It’s been a long time coming; but last week, almost three months after the National Theatre of Scotland announced Laurie Sansom’s resignation as artistic director, the company began the process of advertising for a new artistic leader, with the hope of making an appointment in October or November this year.
To all outward appearances, Laurie Sansom’s decision to resign was sudden, and not entirely happy. He had been in the job for less than three years, a short time-span for such a major post; his massive triple production of Rona Munro’s James Plays – the huge Scottish history cycle first seen at the Edinburgh Festival of 2014 – was still on tour in England, and heading for a final run in Toronto. He was in mid-rehearsal for The 306: Dawn, an acclaimed piece of music theatre, staged in a barn in Perthshire, about three men who were shot at dawn for cowardice or desertion amid the horror of the First World War. And beyond the work itself, Sansom’s enthusiasm for the NTS and its role seemed absolutely undimmed; he made a passionate case for the company’s famous theatre-without-walls structure, and the creative opportunities it creates, at an international theatre meeting in Romania in April.
So the announcement of his departure came as something of a shock, and was bound to raise questions about the structure of the NTS’s leadership, especially since two other leading NTS figures – executive producer Neil Murray and associate director Graham McLaren – had already announced that they would leave this summer, to become joint directors of the Abbey Theatre in Dublin. One of the few public hints dropped by Sansom about the reason for his departure concerned the sheer pressure of the company’s artistic director role, which combines the job of artistic leader, and active rehearsal-room director, with overall financial and strategic responsibility as chief executive of an immensely complex organisation. And there was speculation that the NTS might move to a new management model, perhaps adopting the joint chief executive structure that currently operates, for example, at the Lyceum and the Citizens’.
After exhaustive discussion of the options, though, the NTS’s board – headed by Seona Reid, former director of the Scottish Arts Council and Principal of Glasgow School of Art – has chosen to stick with its existing model. The advertisement for a new artistic director makes it clear that he or she will continue to be the overall leader of the organisation, with support from an executive producer also to be appointed this autumn – although that role will be expanded into one that clearly involves deputising for the artistic director when necessary, in matters of oversight and planning. And Reid is more than pleased that the organisation has decided to continue the basic structure that has given the NTS a hugely successful first ten years.
“I think it sends a hugely important signal, to say that the organisation will be led by a working theatre artist, who is finally responsible for its strategic direction. We’re very open-minded about what kind of artist that might be, mind you.
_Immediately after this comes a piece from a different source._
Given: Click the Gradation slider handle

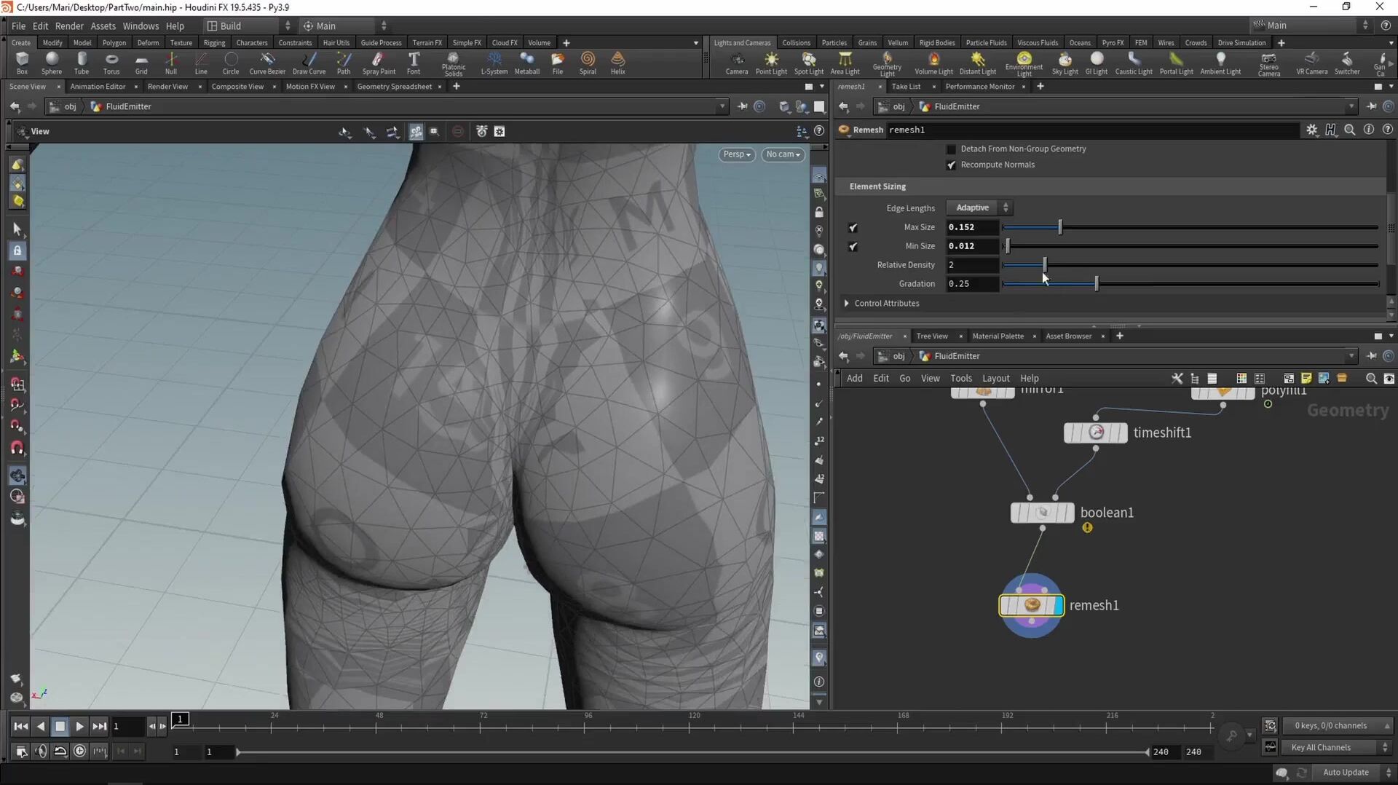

We’re not ruling out brilliant creative producers, or writers, for example, and we’re very open to suggestions about people we might approach. As to why it took us a while to respond – well, there wasn’t a huge rush to make decisions, given the time-scale of the various appointments, and it seemed more important to get things right. The NTS’s senior management team is very strong, and there are always a huge number of ongoing NTS projects which are continuing anyway, despite changes at the top.”
At the moment, the NTS’s artistic future is in the hands of an artistic strategy team that includes the NTS Learn director Simon Sharkey, associate director Cora Bissett, literary manager George Aza-Selinger, and artistic development director Caroline Newall. Despite the undoubted talent within that group, though, the NTS has made no new programme announcements for this autumn, and at least one project already announced has been delayed until next year.
“We are hoping to make this appointment in mid-autumn,” says Reid, “probably before the move into the new NTS headquarters at Rockvilla in Glasgow, which are really taking shape now. Until a few weeks ago, I would have said that the NTS was facing tight financial times like everyone else, but could almost certainly cope. Now, though, since the EU referendum, everything seems completely unpredictable, from the future finances of the Scottish Government, to our vital European links. I’m really hopeful, though, that we can find a team who will find ways of navigating those difficulties, and creating great work along the way.”
And on the ever-vexed question of whether the National Theatre of Scotland should be led by a Scot, however defined, Reid remains firm; the board, she says, did not want to exclude brilliant theatre-makers who may never have worked in Scotland before. “The new job description does make it clear that whoever is appointed will have to be both willing and able to represent the NTS and Scotland on the international stage, and to do that with pride and enthusiasm,” she says. “But we have seen over and over again that what matters most is not how much people know when they’re appointed, but the level of curiosity, respect, inspiration and experience they bring to the business of hearing Scotland’s stories, putting them on stage, and stimulating a real national and international conversation around them. And if theatre-makers have those qualities, then they’re welcome to apply; we don’t want to close doors, either creatively or geographically, but to open them, as wide as possible.”